The effects of beat to beat variations of cycle length, contractility, preload, and afterload on the variation of the pulse during atrial fibrillation have been described in earlier reports.8-10 These mechanisms are probably responsible for the adverse haemodynamics produced by the irregularity of the pulse in atrial fibrillation.26 27 The mutual proportions in which these mechanisms contribute to the beat to beat left ventricular systolic performance in patients with non-valvar atrial fibrillation, as measured by left ventricular ejection fraction, are demonstrated in our present study. In order to optimise haemodynamics in patients with atrial fibrillation, the origin of the beat to beat variations of contractility, preload, and afterload—that is, random cycle length fluctuations—may be a starting point for therapeutic options, as was demonstrated for transcatheter ablation of the atrioventricular junction and pacemaker implant resulting in a regular ventricular rhythm.28 Another starting point for therapeutic options in these patients may be optimisation of left ventricular afterload without reduction of preload and contractility. The latter option, however, remains to be investigated.

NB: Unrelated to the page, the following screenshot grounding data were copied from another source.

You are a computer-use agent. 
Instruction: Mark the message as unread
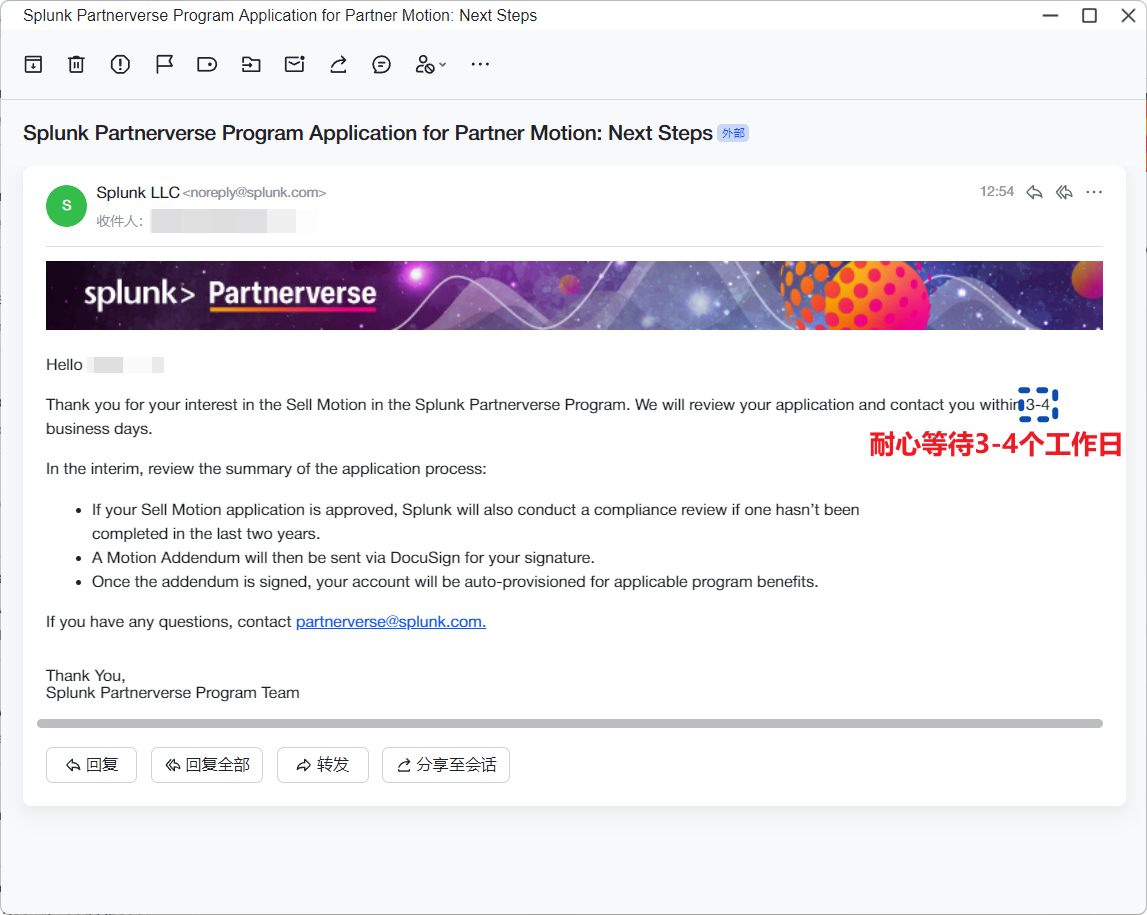[294, 64]
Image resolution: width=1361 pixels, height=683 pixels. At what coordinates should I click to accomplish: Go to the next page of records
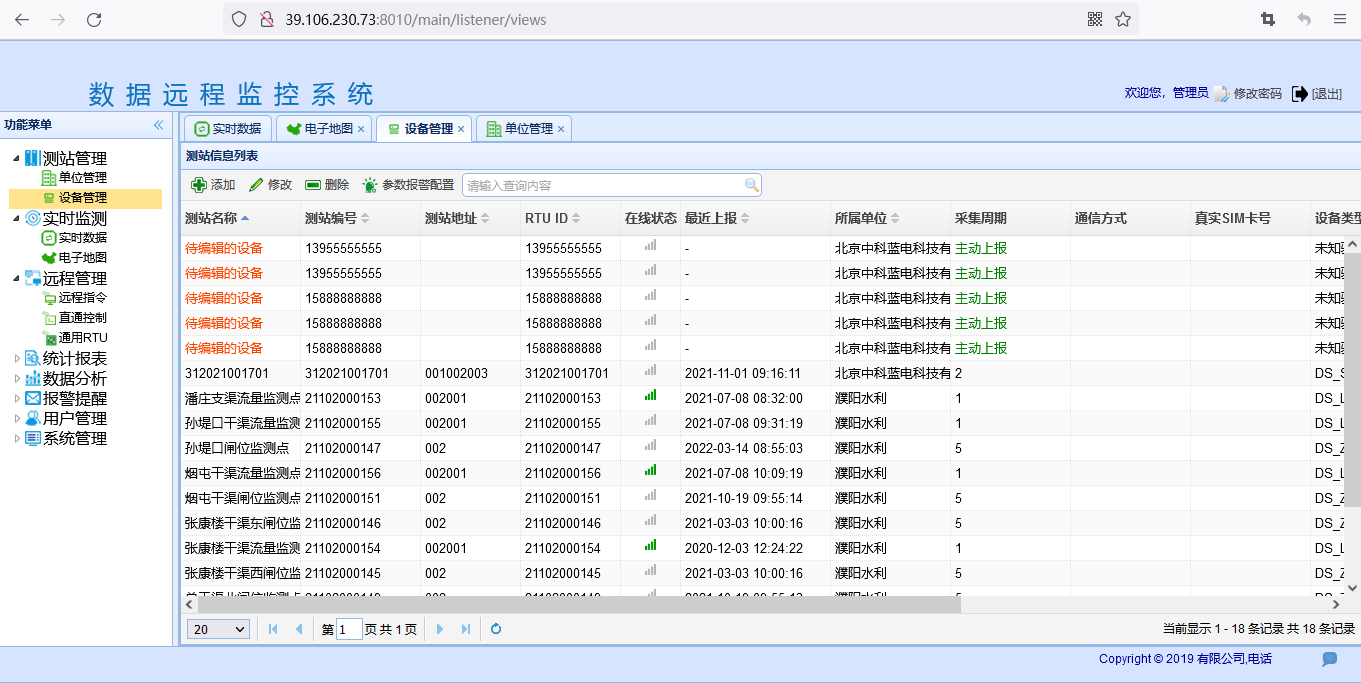coord(440,629)
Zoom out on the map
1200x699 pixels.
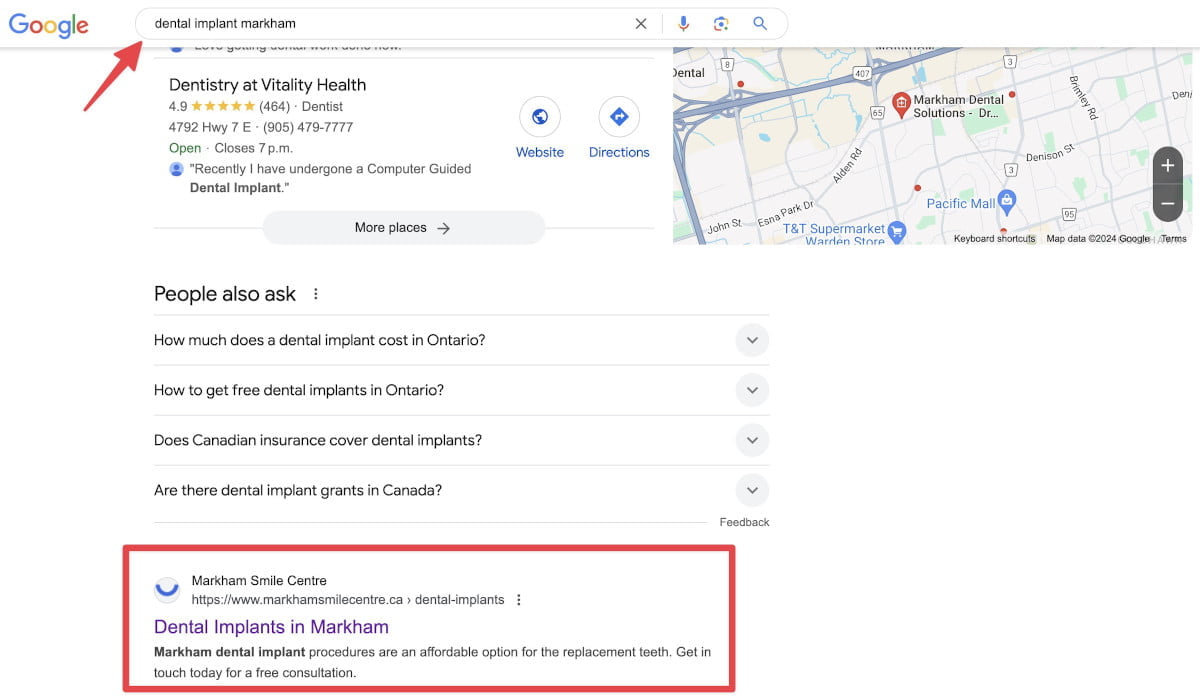1167,203
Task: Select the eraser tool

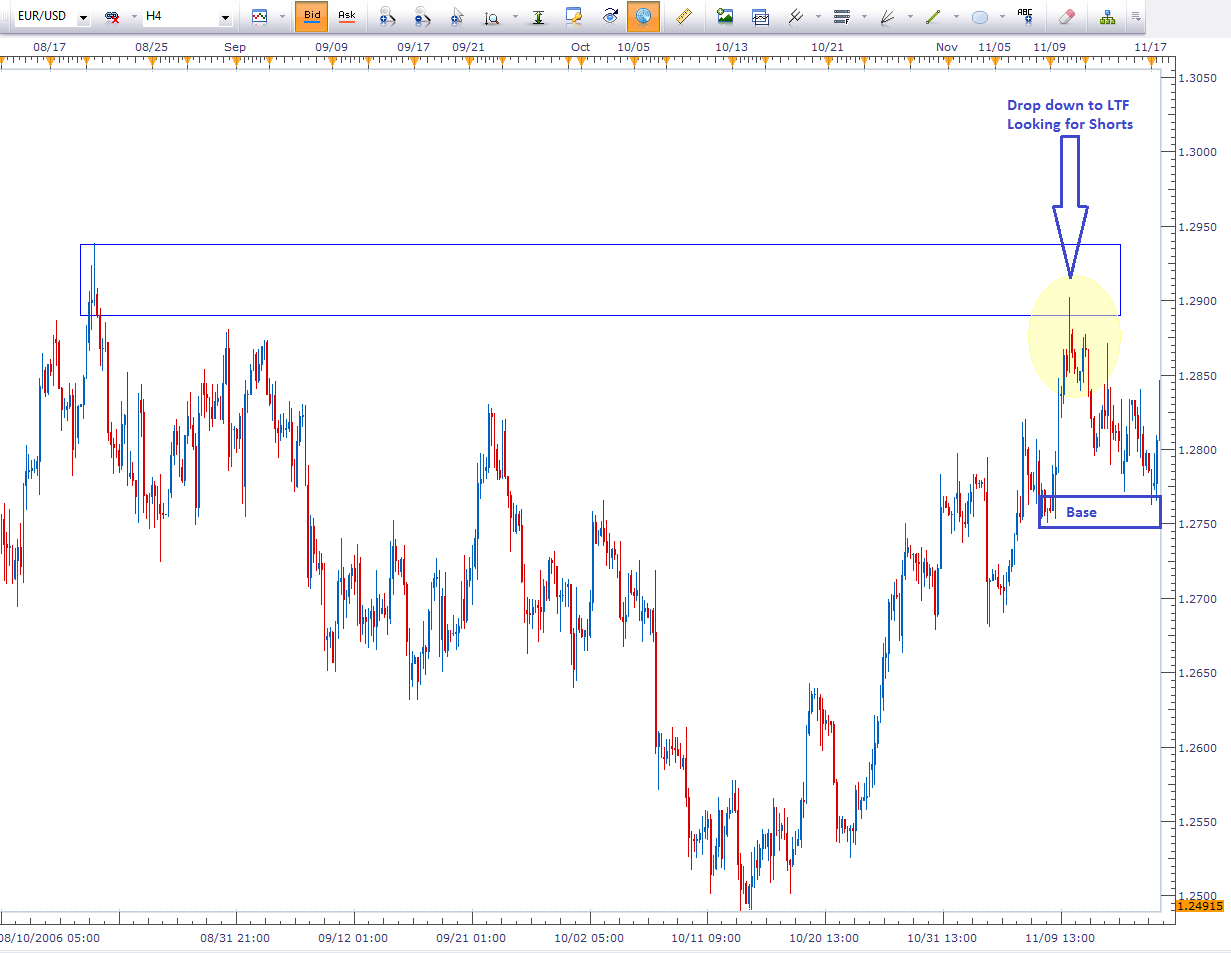Action: (x=1065, y=17)
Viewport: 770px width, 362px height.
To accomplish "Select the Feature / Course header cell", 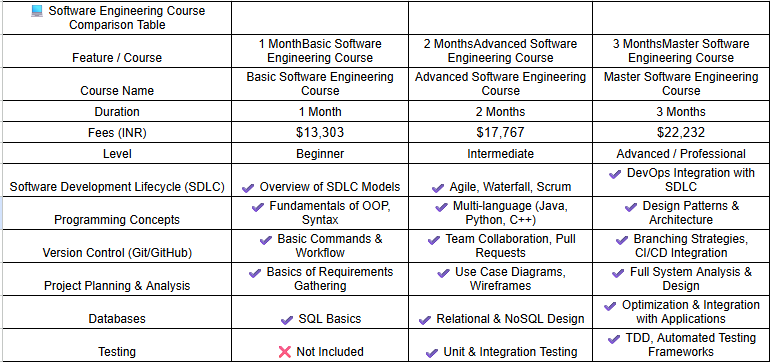I will pyautogui.click(x=117, y=51).
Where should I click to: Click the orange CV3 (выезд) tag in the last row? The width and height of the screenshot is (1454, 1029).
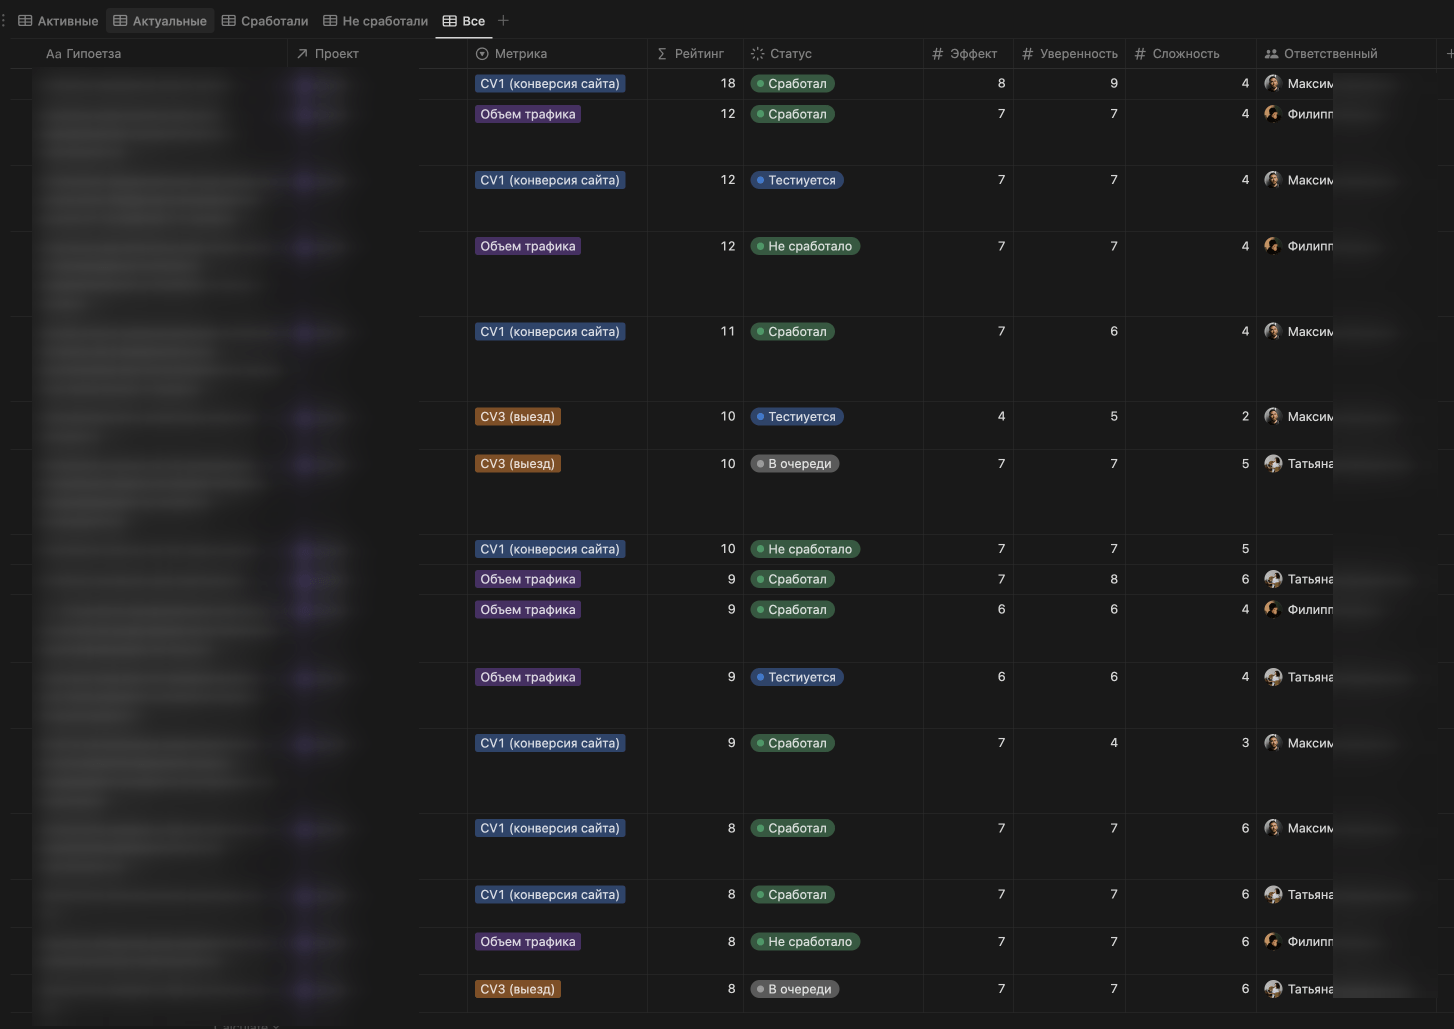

First, although patients with valvar heart disease were excluded from this study, patients were still relatively heterogeneous with respect to underlying heart disease. This, and the small number of patients, precluded subgroup analysis. Moreover, this was not the primary target of the present study. Second, the description of contractility and afterload by ESP/ESV and ESP/SV depends on the accuracy of the approximation of end systolic aortic pressure by non-invasive measurement of peripheral blood pressure. Although the values of ESP equal that of intra-arterial blood pressure measurement,18 they differ significantly from aortic systolic pressure on physiological grounds. However, the beat to beat variability of ESP will equal that of aortic systolic pressure. Therefore, the approximation of aortic systolic pressure by ESP would change the values of the regression coefficients of the multiple regression analysis for afterload, contractility of the index cycle, and contractility of the preceding cycle, but not the value of thet test parameter.
The varying left ventricular systolic performance measured by left ventricular ejection fraction in atrial fibrillation is dominated by variations of contractility, probably caused by the interval–force relation. Beat to beat variations in preload and afterload play a more modest role. The presence of preload and afterload variations may result from random cycle length fluctuations as well. Beat to beat variations in preload, consistent with the Frank–Starling mechanism, show their effect on ventricular performance mainly in the presence of a reduced afterload.